June 28, 2009



Something else some of us like to do, just for kicks, is stir up ideological mischief at dinner parties. Given the depth of liberal hypocrisy on certain issues, this is easier than it might sound, and occasionally even provokes actual thought in one's prey. My favorite tale in this regard comes from a friend who lives in Park Slope. She reports creating level-red discomfort, when the talk on a recent evening turned to gay marriage. Everyone was for it, of course, including my friend. "But wouldn't it bother you if your own children were gay?" she added, all innocent curiosity. "After all, isn't it natural to want your kids to mirror your experience? To have a traditional marriage and raise children in the traditional way? I can't think of anything that would make them more foreign."

She reports that, hearing this, the liberals around the table "got very flustered -- because of course they feel exactly the same way. There was a long silence, and then someone said: 'I would be much more upset if my kids were Republican,' and that let everyone off the hook. But afterward, one liberal friend came and whispered in my ear 'I would be really devastated.' "

Indeed, if one keeps things polite in such situations, those on the other side are all but helpless, robbed of their chief weapon: Insults.
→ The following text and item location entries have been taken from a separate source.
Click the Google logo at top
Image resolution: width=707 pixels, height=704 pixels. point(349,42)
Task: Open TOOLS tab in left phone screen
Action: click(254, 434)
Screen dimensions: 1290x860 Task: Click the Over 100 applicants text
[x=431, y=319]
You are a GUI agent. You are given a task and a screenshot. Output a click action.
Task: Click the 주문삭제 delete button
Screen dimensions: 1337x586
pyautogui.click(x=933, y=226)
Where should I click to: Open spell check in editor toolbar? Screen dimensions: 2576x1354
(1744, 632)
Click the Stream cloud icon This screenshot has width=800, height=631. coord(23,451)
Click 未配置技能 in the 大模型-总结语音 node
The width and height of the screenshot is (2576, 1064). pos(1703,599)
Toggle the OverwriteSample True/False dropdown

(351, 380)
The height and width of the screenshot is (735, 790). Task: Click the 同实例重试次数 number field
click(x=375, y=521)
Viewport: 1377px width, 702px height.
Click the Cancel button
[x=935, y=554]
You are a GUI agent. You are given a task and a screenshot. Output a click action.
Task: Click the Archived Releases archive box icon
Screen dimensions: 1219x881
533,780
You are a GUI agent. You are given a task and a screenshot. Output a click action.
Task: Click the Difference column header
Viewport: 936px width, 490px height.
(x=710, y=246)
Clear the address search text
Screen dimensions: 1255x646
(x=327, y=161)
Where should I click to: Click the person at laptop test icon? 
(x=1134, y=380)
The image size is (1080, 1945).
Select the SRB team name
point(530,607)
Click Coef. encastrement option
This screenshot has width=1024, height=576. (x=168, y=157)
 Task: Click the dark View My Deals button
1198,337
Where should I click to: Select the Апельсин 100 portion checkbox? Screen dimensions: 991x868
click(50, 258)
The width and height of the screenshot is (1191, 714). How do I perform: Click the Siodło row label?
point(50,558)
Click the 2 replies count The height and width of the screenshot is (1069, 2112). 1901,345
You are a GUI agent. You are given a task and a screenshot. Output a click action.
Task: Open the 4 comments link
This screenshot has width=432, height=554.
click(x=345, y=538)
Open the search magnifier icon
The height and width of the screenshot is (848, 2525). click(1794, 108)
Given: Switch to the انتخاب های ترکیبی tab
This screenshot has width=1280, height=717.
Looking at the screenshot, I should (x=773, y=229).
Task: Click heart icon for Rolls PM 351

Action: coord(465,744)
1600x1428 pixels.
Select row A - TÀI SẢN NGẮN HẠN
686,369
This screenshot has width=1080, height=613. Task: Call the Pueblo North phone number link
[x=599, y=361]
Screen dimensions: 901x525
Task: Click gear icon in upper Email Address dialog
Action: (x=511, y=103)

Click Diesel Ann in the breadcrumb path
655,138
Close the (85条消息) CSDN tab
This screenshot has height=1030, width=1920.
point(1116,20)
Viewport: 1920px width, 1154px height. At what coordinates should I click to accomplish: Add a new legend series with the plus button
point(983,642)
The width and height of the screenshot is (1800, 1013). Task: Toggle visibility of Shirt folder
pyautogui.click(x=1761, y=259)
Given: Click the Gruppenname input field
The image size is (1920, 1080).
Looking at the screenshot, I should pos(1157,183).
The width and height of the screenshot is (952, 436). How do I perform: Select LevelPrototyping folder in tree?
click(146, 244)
For many liberals in these parts, dismissive contempt toward the other side is a reflex. So, for the enterprising conservative, pointing out, "that's not an argument, that's name-calling" is enough to stop them dead in their tracks. After lifetimes spent casually referring to those on the right as "haters" or "fascists," they are truly unaware there is anything wrong with it. While afterward they'll continue to believe you are a fascist, and say so behind your back, at least you'll have a momentary triumph.

For conservatives in places like New York, that's about the best that can be hoped for. As a species, adamant liberals are not exactly known for graciousness. Even in the wake of their triumph last November, many seem Constitutionally unable to stop bashing Bush, Cheney or Palin. And talk about gloating. Having in many cases defiantly left on their Kerry-Edwards stickers through Bush's second term, can anyone doubt that, even if unemployment reaches 20%, their Obama stickers will still be in place on the Volvo when it gets towed off to that great recycling heap?

Of course, that's just another difference between us and them -- we tend toward optimism and good grace. Rotten as times seems now for conservatives, we face life as it is and press on, plucky as colonial Brits in those old movies on TCM. Just a day after the election, one friend remarked that he'd already taken the McCain sticker off his car, adding that Obama was our president now, and he was willing to give him a chance. "Still," he added, smiling, "I kept on the one for the New York Rifle & Pistol Association -- just in case anyone thinks I've gone soft."